#### Task instructions
Each of the records must appear again, exactly as it was written.

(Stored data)
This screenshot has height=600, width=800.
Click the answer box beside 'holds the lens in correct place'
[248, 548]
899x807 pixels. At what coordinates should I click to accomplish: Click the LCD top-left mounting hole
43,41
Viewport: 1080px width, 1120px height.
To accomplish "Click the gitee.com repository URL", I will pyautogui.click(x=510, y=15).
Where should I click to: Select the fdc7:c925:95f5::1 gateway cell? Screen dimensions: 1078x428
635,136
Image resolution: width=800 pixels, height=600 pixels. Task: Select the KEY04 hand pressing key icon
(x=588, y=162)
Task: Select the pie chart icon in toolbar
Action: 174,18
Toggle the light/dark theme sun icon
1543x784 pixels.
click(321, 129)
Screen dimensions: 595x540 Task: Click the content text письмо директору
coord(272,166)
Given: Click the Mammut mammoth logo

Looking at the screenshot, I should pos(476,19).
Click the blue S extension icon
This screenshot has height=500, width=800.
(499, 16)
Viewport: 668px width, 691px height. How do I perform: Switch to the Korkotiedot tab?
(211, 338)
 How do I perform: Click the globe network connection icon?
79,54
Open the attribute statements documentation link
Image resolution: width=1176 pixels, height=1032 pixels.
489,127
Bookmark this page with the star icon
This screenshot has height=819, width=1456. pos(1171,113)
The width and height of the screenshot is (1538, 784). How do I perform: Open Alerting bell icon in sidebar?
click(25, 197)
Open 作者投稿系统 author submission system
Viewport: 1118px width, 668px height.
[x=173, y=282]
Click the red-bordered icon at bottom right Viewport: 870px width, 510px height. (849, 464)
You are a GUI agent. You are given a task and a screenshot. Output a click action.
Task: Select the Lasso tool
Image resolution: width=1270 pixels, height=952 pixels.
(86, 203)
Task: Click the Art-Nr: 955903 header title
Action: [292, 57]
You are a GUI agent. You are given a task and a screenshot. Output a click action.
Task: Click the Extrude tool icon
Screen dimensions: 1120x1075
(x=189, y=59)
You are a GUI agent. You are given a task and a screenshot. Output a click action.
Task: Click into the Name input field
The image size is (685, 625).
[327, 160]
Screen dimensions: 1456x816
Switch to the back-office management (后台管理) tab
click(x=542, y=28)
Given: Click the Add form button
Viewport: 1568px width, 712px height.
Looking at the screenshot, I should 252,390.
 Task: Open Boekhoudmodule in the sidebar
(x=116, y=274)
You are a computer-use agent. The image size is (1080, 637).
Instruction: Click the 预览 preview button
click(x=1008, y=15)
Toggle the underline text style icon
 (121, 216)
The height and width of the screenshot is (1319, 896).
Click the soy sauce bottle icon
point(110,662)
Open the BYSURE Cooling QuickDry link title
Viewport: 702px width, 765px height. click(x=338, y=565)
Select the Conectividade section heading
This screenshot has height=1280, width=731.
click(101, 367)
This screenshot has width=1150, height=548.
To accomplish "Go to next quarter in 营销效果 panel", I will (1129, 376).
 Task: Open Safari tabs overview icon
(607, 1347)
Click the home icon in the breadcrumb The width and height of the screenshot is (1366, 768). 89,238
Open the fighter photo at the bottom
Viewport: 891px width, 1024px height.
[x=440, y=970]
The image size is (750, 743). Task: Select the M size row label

#### Reply
This screenshot has height=600, width=800.
Click the answer box beside 'holds the lens in correct place'
[248, 548]
899x807 pixels. At what coordinates should I click to accomplish: Click the LCD top-left mounting hole
43,41
Viewport: 1080px width, 1120px height.
To accomplish "Click the gitee.com repository URL", I will pyautogui.click(x=510, y=15).
Where should I click to: Select the fdc7:c925:95f5::1 gateway cell? Screen dimensions: 1078x428
635,136
Image resolution: width=800 pixels, height=600 pixels. Task: Select the KEY04 hand pressing key icon
(x=588, y=162)
Task: Select the pie chart icon in toolbar
Action: 174,18
Toggle the light/dark theme sun icon
1543x784 pixels.
click(321, 129)
Screen dimensions: 595x540 Task: Click the content text письмо директору
coord(272,166)
Given: Click the Mammut mammoth logo

Looking at the screenshot, I should pos(476,19).
Click the blue S extension icon
This screenshot has height=500, width=800.
(499, 16)
Viewport: 668px width, 691px height. How do I perform: Switch to the Korkotiedot tab?
(211, 338)
 How do I perform: Click the globe network connection icon?
79,54
Open the attribute statements documentation link
Image resolution: width=1176 pixels, height=1032 pixels.
489,127
Bookmark this page with the star icon
This screenshot has height=819, width=1456. pos(1171,113)
The width and height of the screenshot is (1538, 784). How do I perform: Open Alerting bell icon in sidebar?
click(25, 197)
Open 作者投稿系统 author submission system
Viewport: 1118px width, 668px height.
[x=173, y=282]
Click the red-bordered icon at bottom right Viewport: 870px width, 510px height. (849, 464)
You are a GUI agent. You are given a task and a screenshot. Output a click action.
Task: Select the Lasso tool
Image resolution: width=1270 pixels, height=952 pixels.
(86, 203)
Task: Click the Art-Nr: 955903 header title
Action: [292, 57]
You are a GUI agent. You are given a task and a screenshot. Output a click action.
Task: Click the Extrude tool icon
Screen dimensions: 1120x1075
(x=189, y=59)
You are a GUI agent. You are given a task and a screenshot. Output a click action.
Task: Click into the Name input field
The image size is (685, 625).
[327, 160]
Screen dimensions: 1456x816
Switch to the back-office management (后台管理) tab
click(x=542, y=28)
Given: Click the Add form button
Viewport: 1568px width, 712px height.
Looking at the screenshot, I should 252,390.
 Task: Open Boekhoudmodule in the sidebar
(x=116, y=274)
You are a computer-use agent. The image size is (1080, 637).
Instruction: Click the 预览 preview button
click(x=1008, y=15)
Toggle the underline text style icon
 (121, 216)
The height and width of the screenshot is (1319, 896).
Click the soy sauce bottle icon
point(110,662)
Open the BYSURE Cooling QuickDry link title
Viewport: 702px width, 765px height. click(x=338, y=565)
Select the Conectividade section heading
This screenshot has height=1280, width=731.
click(101, 367)
This screenshot has width=1150, height=548.
To accomplish "Go to next quarter in 营销效果 panel", I will (1129, 376).
 Task: Open Safari tabs overview icon
(607, 1347)
Click the home icon in the breadcrumb The width and height of the screenshot is (1366, 768). 89,238
Open the fighter photo at the bottom
Viewport: 891px width, 1024px height.
[x=440, y=970]
The image size is (750, 743). Task: Select the M size row label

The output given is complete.